::: Source records

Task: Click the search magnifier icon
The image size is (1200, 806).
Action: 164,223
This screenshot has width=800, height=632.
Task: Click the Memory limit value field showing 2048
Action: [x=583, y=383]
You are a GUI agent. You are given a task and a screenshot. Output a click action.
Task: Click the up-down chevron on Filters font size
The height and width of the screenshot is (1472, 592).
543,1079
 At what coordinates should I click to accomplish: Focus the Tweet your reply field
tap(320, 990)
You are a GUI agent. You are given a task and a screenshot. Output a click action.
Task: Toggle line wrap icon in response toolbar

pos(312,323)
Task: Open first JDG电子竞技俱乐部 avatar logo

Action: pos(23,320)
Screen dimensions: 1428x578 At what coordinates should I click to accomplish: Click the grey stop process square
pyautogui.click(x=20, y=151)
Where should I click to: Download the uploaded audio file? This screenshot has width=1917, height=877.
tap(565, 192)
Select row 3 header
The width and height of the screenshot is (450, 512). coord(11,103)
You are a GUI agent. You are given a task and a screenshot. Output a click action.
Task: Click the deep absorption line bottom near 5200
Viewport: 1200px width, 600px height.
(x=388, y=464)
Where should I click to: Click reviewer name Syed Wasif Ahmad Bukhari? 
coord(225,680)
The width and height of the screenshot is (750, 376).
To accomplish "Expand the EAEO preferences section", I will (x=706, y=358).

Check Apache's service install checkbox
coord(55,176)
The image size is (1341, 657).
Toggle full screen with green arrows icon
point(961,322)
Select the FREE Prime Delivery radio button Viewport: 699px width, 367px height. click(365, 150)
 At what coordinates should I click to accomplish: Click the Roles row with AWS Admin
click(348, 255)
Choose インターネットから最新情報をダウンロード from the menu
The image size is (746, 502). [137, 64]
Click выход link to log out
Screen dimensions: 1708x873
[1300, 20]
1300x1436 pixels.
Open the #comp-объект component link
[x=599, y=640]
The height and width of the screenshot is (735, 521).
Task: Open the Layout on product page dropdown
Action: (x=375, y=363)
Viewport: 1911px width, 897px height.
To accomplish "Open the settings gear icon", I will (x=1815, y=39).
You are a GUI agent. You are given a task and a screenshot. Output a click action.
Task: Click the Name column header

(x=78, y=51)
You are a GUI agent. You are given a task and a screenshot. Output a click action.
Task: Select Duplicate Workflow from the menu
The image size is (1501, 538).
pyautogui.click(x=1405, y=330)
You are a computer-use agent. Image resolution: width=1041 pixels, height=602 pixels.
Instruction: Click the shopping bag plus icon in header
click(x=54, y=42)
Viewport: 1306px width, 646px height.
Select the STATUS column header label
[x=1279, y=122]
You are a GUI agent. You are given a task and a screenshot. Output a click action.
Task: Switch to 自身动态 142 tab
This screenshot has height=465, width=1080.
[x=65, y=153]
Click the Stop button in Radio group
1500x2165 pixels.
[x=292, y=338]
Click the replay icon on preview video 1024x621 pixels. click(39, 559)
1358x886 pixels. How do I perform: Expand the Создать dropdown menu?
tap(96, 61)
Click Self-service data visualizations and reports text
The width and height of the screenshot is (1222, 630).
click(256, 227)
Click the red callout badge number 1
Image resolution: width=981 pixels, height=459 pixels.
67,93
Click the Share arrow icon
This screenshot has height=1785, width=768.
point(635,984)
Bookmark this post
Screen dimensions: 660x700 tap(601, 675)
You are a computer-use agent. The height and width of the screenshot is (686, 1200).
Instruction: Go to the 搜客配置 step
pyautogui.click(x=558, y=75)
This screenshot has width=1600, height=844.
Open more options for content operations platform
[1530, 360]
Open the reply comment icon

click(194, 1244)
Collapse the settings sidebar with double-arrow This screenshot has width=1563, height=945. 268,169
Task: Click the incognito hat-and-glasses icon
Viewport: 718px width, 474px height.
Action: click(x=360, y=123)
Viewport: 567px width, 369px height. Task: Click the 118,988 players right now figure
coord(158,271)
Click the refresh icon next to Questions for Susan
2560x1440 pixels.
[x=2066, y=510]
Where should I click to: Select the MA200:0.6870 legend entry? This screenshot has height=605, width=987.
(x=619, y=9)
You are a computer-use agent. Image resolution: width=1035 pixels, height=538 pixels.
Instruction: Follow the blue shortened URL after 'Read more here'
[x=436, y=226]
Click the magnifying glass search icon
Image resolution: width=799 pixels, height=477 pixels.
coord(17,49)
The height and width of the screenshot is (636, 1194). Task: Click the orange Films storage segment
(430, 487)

::::::

What to work on: Reproduce each line of the records in which the string "will" appears.

Solution for this exercise:
To accomplish "Expand the EAEO preferences section", I will (x=706, y=358).
To accomplish "Open the settings gear icon", I will (x=1815, y=39).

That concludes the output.